[Opening Extracted records section]

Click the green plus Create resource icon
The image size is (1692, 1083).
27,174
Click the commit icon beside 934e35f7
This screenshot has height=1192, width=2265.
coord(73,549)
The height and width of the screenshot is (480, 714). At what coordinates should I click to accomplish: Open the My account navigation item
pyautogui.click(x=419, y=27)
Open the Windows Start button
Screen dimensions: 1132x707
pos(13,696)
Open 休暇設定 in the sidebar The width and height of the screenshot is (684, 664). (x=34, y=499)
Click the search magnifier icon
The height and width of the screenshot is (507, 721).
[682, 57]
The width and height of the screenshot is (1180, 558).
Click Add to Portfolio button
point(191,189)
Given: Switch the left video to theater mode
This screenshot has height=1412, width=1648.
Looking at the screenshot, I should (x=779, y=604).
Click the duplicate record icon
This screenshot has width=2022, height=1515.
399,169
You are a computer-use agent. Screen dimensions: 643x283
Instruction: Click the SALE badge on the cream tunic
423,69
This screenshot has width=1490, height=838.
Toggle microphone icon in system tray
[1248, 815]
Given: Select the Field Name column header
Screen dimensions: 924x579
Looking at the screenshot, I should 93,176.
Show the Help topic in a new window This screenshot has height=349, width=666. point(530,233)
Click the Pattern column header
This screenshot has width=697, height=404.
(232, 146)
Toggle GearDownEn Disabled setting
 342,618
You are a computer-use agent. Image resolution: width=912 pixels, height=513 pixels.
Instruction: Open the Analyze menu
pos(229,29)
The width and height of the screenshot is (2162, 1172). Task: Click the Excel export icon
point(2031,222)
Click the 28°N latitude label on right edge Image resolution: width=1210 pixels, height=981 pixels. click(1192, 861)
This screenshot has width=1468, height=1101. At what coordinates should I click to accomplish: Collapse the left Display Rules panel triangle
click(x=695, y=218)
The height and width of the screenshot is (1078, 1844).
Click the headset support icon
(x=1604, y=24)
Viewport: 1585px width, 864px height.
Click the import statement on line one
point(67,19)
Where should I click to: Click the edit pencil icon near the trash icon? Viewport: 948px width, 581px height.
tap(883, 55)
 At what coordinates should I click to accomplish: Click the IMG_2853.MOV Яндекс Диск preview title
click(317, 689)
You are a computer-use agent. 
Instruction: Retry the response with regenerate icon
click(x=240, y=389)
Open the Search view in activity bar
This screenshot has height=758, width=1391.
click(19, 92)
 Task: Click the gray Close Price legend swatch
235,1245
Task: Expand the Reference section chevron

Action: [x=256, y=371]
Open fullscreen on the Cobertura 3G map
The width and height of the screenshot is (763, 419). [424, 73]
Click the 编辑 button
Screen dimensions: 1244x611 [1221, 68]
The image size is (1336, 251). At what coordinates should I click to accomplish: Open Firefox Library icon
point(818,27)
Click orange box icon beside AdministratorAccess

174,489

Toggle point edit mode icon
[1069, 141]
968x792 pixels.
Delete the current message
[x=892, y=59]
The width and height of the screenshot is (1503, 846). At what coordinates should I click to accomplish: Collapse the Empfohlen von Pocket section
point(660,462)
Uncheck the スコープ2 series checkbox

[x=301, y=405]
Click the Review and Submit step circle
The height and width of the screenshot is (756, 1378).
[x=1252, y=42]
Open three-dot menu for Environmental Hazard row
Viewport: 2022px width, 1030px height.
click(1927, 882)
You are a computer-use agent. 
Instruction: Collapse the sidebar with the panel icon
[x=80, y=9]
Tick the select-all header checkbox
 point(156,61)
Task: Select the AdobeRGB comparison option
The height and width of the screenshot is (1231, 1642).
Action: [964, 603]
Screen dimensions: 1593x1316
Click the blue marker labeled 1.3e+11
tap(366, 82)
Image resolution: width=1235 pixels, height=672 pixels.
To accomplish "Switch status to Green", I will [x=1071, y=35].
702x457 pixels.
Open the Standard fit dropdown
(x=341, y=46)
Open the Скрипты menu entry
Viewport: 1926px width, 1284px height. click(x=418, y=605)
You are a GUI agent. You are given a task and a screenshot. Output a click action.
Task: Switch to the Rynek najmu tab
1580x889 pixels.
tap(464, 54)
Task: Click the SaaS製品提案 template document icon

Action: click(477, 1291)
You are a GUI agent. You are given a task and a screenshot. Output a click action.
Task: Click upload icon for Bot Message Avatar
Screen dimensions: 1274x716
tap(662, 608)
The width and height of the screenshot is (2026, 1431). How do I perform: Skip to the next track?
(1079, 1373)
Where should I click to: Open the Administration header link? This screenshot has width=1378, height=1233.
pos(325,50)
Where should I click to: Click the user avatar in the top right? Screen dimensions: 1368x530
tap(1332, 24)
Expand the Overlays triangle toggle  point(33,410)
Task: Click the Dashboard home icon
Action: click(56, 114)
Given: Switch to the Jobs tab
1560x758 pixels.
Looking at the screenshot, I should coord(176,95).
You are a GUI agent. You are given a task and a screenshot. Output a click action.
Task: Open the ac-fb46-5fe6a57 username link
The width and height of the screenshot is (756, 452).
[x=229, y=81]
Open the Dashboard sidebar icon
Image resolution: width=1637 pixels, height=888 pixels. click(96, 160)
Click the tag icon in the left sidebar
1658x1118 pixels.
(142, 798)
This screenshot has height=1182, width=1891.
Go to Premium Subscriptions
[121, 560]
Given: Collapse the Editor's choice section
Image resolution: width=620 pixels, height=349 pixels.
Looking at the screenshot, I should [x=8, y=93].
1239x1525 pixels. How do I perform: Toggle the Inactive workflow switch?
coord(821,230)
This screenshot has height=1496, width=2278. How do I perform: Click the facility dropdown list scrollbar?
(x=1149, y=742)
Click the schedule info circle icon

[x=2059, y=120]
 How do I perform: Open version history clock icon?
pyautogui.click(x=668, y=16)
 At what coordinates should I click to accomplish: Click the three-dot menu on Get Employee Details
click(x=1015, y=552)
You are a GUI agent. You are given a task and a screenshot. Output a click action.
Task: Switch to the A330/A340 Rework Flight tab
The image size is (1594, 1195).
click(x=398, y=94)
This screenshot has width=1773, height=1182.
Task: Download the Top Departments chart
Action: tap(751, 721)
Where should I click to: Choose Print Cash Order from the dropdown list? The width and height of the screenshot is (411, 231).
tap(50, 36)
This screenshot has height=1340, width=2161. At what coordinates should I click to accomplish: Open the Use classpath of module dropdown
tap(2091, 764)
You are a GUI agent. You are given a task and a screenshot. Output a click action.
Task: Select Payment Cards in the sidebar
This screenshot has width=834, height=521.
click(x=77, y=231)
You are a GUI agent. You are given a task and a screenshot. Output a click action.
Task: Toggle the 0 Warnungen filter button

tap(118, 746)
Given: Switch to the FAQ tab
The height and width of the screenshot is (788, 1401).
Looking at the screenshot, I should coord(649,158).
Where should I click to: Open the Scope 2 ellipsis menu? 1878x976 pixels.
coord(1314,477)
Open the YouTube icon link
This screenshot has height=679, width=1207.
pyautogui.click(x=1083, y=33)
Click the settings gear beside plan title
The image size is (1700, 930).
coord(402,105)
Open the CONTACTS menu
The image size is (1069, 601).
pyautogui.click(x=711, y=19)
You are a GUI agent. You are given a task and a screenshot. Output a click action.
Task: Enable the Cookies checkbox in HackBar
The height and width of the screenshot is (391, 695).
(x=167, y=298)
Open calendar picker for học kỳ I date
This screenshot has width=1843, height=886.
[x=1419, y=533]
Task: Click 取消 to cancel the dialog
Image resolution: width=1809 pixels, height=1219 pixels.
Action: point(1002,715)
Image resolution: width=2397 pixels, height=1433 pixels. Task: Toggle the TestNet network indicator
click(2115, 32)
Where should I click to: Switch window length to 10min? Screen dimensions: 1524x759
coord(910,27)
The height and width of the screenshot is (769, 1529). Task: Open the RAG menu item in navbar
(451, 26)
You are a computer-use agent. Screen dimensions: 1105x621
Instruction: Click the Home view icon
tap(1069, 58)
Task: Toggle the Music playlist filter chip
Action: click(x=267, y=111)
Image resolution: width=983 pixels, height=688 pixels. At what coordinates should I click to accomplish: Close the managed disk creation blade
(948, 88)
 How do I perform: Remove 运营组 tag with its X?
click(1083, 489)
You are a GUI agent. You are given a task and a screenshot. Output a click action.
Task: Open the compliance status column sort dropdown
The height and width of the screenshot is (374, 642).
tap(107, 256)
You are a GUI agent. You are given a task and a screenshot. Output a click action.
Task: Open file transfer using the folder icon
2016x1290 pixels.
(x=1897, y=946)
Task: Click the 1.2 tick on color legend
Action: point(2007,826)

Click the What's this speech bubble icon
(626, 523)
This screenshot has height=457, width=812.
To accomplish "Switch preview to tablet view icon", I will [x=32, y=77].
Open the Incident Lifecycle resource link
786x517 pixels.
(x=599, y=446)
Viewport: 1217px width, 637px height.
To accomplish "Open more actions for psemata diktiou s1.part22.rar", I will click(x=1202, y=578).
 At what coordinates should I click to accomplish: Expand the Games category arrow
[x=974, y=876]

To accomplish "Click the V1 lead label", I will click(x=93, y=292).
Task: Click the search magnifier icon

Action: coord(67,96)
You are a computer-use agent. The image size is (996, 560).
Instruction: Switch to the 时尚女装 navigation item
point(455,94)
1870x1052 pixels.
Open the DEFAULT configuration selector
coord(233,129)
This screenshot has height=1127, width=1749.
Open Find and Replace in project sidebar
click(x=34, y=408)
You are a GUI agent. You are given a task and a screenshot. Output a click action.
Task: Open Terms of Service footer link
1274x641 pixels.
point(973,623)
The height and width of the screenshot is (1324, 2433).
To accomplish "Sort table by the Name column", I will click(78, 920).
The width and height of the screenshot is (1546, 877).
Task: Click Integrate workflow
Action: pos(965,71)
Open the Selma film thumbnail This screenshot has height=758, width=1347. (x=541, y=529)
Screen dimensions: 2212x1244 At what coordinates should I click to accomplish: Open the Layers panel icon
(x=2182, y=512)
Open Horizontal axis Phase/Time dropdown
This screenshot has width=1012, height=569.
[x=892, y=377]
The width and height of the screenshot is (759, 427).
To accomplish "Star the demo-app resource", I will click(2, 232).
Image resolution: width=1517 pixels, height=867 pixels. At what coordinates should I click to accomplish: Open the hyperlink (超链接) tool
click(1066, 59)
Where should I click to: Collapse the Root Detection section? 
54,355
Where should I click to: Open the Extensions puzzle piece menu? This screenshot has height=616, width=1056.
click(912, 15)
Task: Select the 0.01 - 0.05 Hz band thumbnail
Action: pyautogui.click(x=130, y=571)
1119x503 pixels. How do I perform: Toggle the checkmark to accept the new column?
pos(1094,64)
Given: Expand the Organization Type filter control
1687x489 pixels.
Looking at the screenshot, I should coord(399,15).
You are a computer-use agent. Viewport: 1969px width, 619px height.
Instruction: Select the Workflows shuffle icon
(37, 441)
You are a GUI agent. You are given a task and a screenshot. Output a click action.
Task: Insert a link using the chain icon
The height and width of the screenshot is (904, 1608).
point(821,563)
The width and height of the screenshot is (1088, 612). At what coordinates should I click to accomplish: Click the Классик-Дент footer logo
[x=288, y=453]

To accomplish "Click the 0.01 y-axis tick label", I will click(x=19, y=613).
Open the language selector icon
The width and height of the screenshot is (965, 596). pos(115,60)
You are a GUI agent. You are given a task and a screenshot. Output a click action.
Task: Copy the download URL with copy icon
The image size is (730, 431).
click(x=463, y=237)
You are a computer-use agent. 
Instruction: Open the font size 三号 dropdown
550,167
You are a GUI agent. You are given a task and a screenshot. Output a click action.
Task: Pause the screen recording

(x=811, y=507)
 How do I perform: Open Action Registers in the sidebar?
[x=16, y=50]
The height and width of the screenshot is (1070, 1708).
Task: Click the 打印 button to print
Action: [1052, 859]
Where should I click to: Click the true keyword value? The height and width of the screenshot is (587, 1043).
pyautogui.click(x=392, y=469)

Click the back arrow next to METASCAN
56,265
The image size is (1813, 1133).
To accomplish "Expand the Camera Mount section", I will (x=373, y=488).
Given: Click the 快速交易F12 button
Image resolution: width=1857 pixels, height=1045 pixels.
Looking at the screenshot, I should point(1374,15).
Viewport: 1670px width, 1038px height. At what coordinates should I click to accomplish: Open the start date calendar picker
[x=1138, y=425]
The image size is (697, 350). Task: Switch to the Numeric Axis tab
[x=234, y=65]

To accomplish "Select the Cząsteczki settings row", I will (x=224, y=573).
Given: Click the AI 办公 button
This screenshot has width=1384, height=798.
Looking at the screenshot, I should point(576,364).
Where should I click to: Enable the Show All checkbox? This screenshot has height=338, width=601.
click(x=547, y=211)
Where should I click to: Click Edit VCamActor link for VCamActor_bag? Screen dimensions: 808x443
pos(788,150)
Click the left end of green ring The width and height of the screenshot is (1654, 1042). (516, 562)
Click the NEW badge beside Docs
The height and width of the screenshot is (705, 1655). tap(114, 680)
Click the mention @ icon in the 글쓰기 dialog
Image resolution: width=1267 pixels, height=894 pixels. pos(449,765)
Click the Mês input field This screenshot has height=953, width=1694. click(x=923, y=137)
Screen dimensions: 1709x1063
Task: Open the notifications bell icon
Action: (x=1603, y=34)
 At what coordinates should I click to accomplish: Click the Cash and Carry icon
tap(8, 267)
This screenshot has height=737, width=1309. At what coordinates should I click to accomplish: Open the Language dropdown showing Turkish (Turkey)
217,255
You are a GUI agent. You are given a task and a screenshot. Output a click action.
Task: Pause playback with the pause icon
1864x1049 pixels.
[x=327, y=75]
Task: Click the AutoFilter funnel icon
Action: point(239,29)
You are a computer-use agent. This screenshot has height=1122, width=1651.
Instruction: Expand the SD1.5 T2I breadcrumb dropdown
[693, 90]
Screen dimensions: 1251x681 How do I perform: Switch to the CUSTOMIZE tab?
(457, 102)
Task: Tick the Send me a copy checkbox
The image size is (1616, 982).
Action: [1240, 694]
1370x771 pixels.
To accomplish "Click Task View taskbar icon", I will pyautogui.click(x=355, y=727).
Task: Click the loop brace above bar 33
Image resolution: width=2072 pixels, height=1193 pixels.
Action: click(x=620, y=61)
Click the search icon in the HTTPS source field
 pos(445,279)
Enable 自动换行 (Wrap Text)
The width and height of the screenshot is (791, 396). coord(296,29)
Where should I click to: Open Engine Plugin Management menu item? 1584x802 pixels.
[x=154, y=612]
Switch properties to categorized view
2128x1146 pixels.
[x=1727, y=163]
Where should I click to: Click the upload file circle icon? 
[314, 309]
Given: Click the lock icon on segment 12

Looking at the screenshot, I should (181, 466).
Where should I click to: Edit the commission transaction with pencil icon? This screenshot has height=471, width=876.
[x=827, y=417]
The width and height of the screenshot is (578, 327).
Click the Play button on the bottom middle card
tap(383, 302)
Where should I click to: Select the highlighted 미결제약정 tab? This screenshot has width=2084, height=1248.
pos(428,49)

[Closing Extracted records section]

Exercise brief: When you reach the line containing "You are a computer-use agent. Viewport: 1969px" in the data above, start copying exactly, and stop after the line containing "Task: Insert a link using the chain icon".

Your solution:
You are a computer-use agent. Viewport: 1969px width, 619px height.
Instruction: Select the Workflows shuffle icon
(37, 441)
You are a GUI agent. You are given a task and a screenshot. Output a click action.
Task: Insert a link using the chain icon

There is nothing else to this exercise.